Although competitive road cycling is excellent for cardiovascular (CV) fitness, why are male cyclists at particular risk of impaired bone health and RED-S? Cycling is a non-weight bearing type of exercise, as is swimming, so does not provide much osteogenic (bone building) stimulus. The additional element in road cycling is that, in the short term, low body weight, with associated low body fat, confers a performance advantage. However this can lead to restrictive nutrition and RED-S, that have adverse effects on health and performance, over the longer term.
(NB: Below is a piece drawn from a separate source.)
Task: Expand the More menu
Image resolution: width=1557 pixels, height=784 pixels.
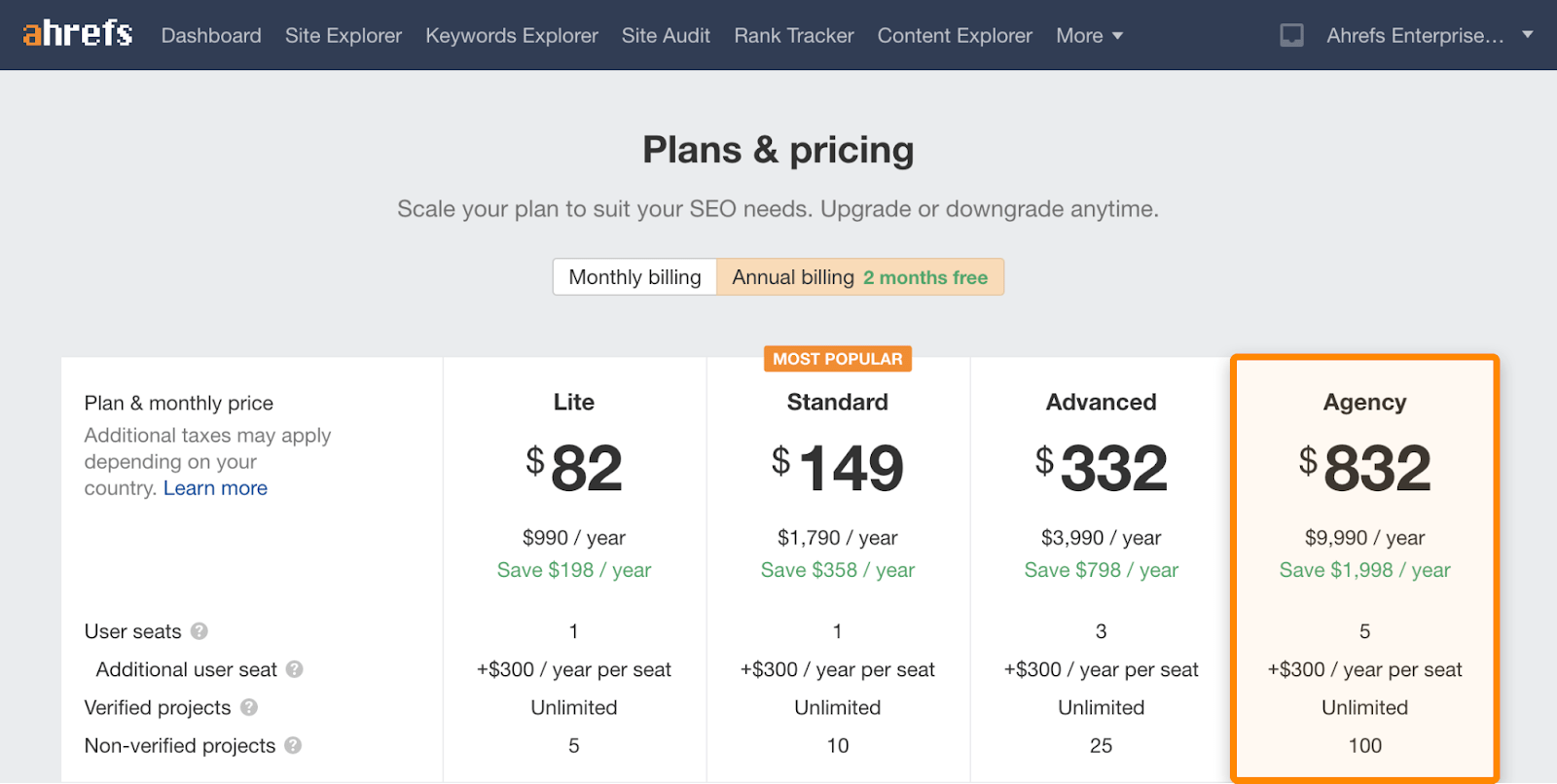Action: 1089,36
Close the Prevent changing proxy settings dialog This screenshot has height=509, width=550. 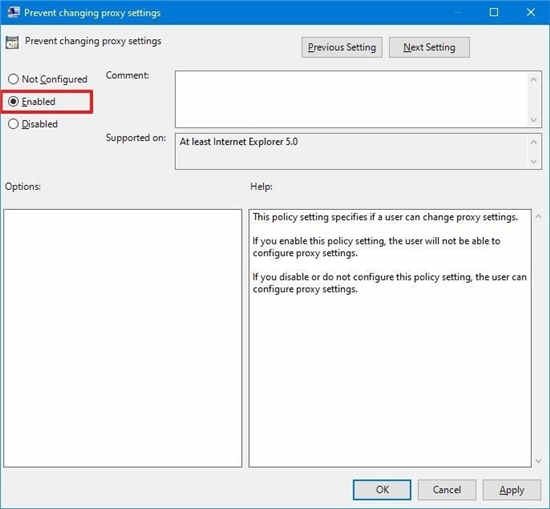(x=531, y=12)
A recent study looking at bone acquisition in adolescent males found that bone mass, microarchitecture and makers of bone formation were more favourable in footballers compared with cyclists and swimmers. Swimmers had the lowest Vitamin D, presumably as this is generally an indoor sport (unless you live in Australia where outdoor 50m pools abound). Another study found reduction in femoral neck bone mineral accumulation in adolescent male cyclists compared against increases over the same time frame seen in controls.

What about adult male road cyclists? When runners and cyclists were matched for age and body weight, there were no significant differences in hormone or nutrition status, yet cyclists were 7 times more likely to have osteopenia of the lumbar spine than runners. Similar results were found in another study where competitive male road cyclists were found to have reduced lumbar spine bone mineral density (BMD) for age, despite normal levels of testosterone and insulin-like growth factor 1 (IGF1), although intriguingly an inverse correlation with lumbar spine BMD and IGF1 was found. It appears that the biomechanical stress patterns on the spine in cycling are not oesteogenic in nature, which contrasts with rowing where, although also seated, the biomechanical load exerted through the spine does provide an osteogenic effect.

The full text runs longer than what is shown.